**MATERIAL SUPPLIED**
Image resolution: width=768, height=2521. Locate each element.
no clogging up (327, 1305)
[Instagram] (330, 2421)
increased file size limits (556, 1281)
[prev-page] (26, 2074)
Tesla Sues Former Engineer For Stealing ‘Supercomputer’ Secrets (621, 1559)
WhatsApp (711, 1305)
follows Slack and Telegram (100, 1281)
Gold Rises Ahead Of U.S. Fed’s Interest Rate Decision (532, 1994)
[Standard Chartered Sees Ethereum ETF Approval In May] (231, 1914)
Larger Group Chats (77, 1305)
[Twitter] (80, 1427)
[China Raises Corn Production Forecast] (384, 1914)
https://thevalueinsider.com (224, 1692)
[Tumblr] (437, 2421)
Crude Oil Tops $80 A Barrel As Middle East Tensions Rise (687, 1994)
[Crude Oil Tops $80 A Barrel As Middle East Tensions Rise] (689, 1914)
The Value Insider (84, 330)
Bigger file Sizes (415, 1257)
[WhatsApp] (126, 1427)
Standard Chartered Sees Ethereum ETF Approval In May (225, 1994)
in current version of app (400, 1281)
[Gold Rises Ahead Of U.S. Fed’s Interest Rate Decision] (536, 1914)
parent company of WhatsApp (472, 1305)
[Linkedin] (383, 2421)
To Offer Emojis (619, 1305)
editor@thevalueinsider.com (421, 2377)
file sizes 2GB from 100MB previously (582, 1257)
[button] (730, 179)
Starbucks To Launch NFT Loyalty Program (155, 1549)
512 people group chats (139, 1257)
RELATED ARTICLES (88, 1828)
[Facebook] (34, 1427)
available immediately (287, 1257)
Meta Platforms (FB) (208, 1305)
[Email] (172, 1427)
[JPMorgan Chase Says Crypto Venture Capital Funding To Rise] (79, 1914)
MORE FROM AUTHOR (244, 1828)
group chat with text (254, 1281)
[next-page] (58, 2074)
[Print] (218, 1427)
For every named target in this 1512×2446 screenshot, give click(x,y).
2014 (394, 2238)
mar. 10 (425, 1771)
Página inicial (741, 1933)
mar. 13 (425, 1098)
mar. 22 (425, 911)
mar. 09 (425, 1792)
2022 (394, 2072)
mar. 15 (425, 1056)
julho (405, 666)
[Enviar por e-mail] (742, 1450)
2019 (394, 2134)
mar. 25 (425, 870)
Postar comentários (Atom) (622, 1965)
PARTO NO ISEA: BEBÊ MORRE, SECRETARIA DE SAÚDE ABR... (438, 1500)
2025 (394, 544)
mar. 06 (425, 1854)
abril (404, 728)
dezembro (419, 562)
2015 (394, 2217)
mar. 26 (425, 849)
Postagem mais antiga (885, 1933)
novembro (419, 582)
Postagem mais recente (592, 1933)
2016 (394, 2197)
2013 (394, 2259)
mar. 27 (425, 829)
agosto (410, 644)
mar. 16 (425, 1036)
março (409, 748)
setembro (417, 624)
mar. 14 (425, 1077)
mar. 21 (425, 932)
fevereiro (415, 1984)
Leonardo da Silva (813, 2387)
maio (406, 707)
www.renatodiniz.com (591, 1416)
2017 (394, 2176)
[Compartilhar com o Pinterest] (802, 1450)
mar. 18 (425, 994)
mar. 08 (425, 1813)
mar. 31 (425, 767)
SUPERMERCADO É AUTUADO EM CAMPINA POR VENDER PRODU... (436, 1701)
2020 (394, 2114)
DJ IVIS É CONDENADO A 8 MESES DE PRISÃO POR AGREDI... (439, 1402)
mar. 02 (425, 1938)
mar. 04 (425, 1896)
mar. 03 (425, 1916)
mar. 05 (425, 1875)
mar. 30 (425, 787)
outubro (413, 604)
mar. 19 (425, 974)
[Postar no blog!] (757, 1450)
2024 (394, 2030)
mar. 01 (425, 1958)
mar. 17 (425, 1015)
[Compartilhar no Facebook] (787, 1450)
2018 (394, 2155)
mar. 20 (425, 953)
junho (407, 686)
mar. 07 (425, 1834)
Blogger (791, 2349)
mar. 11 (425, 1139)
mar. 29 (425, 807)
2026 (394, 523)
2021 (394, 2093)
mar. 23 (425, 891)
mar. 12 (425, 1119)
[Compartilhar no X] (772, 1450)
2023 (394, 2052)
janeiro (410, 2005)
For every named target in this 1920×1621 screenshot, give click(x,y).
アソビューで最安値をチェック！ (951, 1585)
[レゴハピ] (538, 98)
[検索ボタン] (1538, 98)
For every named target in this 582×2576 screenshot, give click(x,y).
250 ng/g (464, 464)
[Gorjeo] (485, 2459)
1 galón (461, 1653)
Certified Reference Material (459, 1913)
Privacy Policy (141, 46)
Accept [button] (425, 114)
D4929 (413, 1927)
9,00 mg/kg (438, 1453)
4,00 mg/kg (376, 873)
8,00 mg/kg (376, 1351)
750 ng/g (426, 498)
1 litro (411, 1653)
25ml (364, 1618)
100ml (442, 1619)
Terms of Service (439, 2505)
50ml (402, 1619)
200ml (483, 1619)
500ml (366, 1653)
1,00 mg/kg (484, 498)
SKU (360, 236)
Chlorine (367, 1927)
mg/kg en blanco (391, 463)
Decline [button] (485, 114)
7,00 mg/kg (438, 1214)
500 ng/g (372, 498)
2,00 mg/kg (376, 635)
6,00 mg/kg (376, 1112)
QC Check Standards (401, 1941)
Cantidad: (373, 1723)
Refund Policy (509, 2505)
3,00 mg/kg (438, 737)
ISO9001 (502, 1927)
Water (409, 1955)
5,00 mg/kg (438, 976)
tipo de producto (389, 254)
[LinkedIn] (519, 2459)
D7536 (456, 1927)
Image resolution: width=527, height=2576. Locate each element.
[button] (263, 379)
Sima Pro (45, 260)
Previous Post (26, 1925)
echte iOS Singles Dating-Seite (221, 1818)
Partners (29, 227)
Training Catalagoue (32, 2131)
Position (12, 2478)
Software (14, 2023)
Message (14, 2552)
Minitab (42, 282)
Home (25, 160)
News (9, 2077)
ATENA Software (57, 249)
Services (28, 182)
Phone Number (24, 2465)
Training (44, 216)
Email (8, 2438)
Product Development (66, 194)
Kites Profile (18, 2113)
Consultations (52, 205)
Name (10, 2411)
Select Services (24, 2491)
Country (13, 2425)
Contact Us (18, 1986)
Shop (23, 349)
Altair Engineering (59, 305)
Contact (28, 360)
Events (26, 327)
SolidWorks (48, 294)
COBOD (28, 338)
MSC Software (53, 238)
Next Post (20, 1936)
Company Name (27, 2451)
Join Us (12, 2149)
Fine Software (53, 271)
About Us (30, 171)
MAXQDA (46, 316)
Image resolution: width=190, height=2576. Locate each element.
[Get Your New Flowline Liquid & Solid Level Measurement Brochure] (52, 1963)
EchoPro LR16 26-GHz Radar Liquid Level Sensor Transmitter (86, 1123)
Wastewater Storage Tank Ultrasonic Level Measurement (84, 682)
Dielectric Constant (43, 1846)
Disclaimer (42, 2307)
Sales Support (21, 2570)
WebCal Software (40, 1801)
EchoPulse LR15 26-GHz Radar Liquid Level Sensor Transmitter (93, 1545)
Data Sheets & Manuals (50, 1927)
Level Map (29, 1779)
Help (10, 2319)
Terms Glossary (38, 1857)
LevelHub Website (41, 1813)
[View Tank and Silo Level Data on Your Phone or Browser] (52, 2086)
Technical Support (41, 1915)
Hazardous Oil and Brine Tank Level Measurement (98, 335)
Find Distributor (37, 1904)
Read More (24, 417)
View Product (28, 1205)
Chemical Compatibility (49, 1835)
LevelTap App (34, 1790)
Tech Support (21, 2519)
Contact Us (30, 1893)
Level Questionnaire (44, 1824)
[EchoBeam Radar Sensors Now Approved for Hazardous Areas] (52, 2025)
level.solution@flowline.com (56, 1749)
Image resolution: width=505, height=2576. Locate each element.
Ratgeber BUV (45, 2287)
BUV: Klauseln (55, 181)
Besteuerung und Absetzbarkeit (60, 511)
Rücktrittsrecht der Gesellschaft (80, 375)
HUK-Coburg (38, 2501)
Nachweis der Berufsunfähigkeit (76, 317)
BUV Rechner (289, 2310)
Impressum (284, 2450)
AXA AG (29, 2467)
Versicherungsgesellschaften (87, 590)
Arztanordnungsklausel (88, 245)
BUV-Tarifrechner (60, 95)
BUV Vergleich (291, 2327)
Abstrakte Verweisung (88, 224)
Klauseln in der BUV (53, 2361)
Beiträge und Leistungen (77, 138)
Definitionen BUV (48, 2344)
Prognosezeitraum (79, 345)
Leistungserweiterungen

**TASK INSTRUCTIONS**
Extract each line from the entries above that contains the string "Sees".

**ANSWER TO THE EXERCISE**
[Standard Chartered Sees Ethereum ETF Approval In May] (231, 1914)
Standard Chartered Sees Ethereum ETF Approval In May (225, 1994)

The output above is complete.